In the years to come it could be possible to grow transplantable tissues and organs in the laboratory from cells harvested from the patients themselves, Murad said. (Agencies)
He was delivering a lecture at the two-day international symposium on nitric oxide organised by the Rajiv Gandhi Centre for Biotechnology on Wednesday.
Murad, who found that Nitric Oxide (NO) is a signaling molecule in the cardiovascular system causing dilation of blood vessels, shared the 1998 Nobel Prize in Physiology or Medicine for his discovery.
Currently a professor at Department of Biochemistry and Molecular Biology, George Washington University, the 79-year-old continues to work on clinical applications of research into the nitric oxide and cyclic guanosine monophosphate (GMP), another messenger molecule, signaling pathways.
"I think a day will come when we take a sample of tissue from a patient, isolate stem cells and induce their differentiation, construct healthy tissues in the laboratory and give them back to the patients." That will potentially decrease the need for organ transplants and other donors, he said.
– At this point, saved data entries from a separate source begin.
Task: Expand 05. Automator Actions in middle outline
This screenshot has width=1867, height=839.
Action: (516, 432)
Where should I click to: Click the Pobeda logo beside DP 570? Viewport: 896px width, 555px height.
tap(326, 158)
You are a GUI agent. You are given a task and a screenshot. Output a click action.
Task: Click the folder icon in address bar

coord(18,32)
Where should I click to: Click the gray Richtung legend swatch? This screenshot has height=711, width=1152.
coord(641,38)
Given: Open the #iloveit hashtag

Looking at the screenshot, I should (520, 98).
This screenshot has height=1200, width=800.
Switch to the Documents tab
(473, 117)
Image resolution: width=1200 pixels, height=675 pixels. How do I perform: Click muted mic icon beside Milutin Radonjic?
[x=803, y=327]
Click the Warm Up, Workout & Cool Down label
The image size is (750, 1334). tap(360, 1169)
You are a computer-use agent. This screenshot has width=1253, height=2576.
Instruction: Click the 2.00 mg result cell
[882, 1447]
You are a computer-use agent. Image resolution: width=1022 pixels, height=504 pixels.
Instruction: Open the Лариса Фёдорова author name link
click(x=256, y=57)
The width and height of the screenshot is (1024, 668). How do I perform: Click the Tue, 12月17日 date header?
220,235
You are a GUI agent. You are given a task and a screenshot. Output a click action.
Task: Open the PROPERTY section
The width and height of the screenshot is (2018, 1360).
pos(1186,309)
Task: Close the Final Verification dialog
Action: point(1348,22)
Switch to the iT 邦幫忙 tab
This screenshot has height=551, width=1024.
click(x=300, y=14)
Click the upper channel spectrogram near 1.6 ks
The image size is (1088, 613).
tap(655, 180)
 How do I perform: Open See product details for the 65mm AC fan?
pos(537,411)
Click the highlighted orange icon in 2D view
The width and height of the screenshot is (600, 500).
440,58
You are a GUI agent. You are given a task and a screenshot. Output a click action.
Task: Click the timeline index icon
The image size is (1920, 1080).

Since the first discovery of biological applications of Nitric Oxide in the late 1970s there has been a proliferation of research in the area. "There are now at least 130,000 or more research publications on nitric oxide; that's about 20 or 30 papers a day," and it's impossible to keep pace with all the developments, he said.
Murad also gave away awards to the best posters at the symposium. Kerala State Committee on Science Technology and Environment Executive Vice-President Prof V N Rajasekharan Pillai, RCGB's Prof C C Kartha and symposium Organizing Secretary Dr Priya Srinivas spoke at the valedictory function.
In the years to come it could be possible to grow transplantable tissues and organs in the laboratory from cells harvested from the patients themselves, Murad said.